Two new Libertarian Papers articles published this week:
41. “Why There are No Dilemmas in Widerquist’s ‘A Dilemma for Libertarians’”, by Lamont Rodgers
Abstract: Karl Widerquist has recently argued that libertarians face two dilemmas. The first dilemma arises because, contrary to what Widerquist takes libertarians to suggest, there is no conceptual link between robust property rights and the libertarian state. Private property rights can legitimately yield non-libertarian states. Libertarians must thus remain committed either to robust property rights or the libertarian state. I call this the “Conceptual Dilemma.”
The second dilemma is empirical in nature. Libertarians can try to undermine state property rights by showing that the means by which all present states came to have their property was unjust. However, doing so would presumably undermine almost all the property claims of private individuals. So the dilemma is that libertarians can undermine state property rights only by undermining individual property rights, on the one hand. On the other, libertarians can vindicate private property rights of individuals only by vindicating state property rights. I call this the “Empirical Dilemma.”
I attempt to diffuse both of these dilemmas here. I argue that the Conceptual Dilemma relies on a misunderstanding of the libertarian’s commitments. In particular, I show that libertarians need not think robust property rights can yield states more extensive than Nozick’s minimal state. I then argue that Widerquist ignores libertarian scholarship aimed at meeting the Empirical Dilemma. Many libertarians have attempted to demonstrate that there are legitimate private property rights which are illegitimately disregarded by current states. The upshot of this discussion is that there are no genuine dilemmas posed by Widerquist’s “A Dilemma for Libertarians.”

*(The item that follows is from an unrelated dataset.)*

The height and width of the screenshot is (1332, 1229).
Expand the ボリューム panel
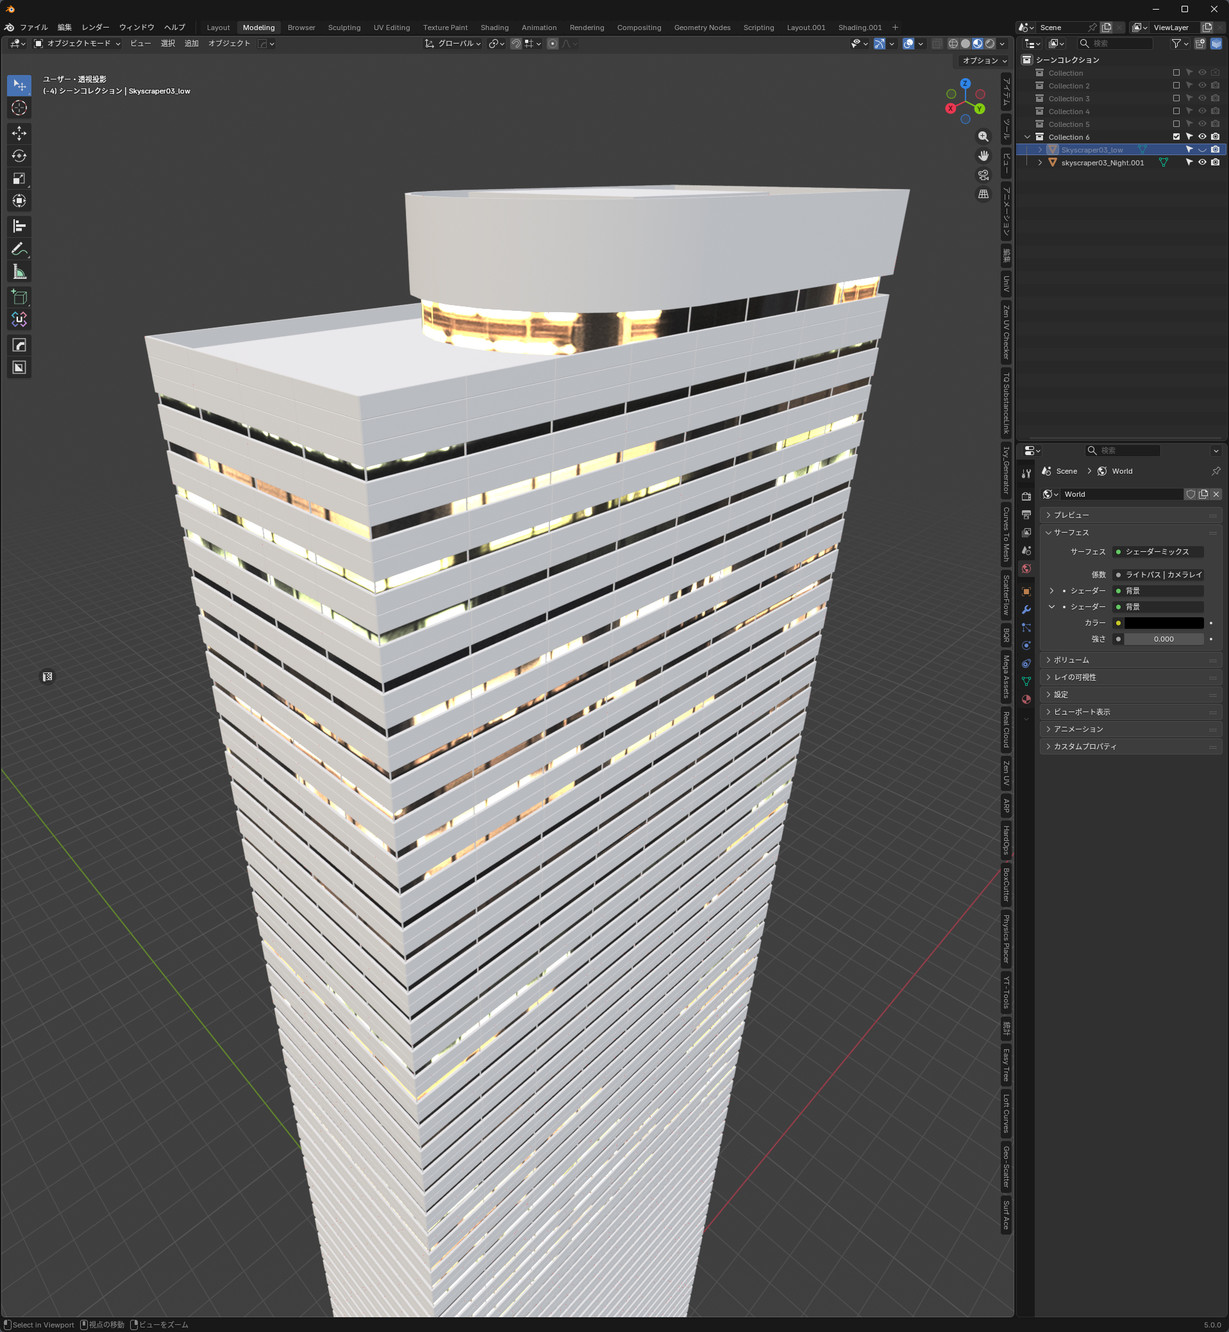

42. “Single Trial Probability Applications: Can Subjectivity Evade Frequency Limitations?”, by David Howden
Abstract: Frequency probability theorists define an event’s probability distribution as the limit of a repeated set of trials belonging to a homogeneous collective. The subsets of this collective are events which we have deficient knowledge about on an individual level, although for the larger collective we have knowledge its aggregate behavior. Hence, probabilities can only be achieved through repeated trials of these subsets arriving at the established frequencies that define the probabilities. Crovelli (2009) argues that this is a mistaken approach, and that a subjective assessment of individual trials should be used instead. Bifurcating between the two concepts of risk and uncertainty, Crovelli first asserts that probability is the tool used to manage uncertain situations, and then attempts to rebuild a definition of probability theory with this in mind. We show that such an attempt has little to gain, and results in an indeterminate application of entrepreneurial forecasting to uncertain decisions—a process far-removed from any application of probability theory.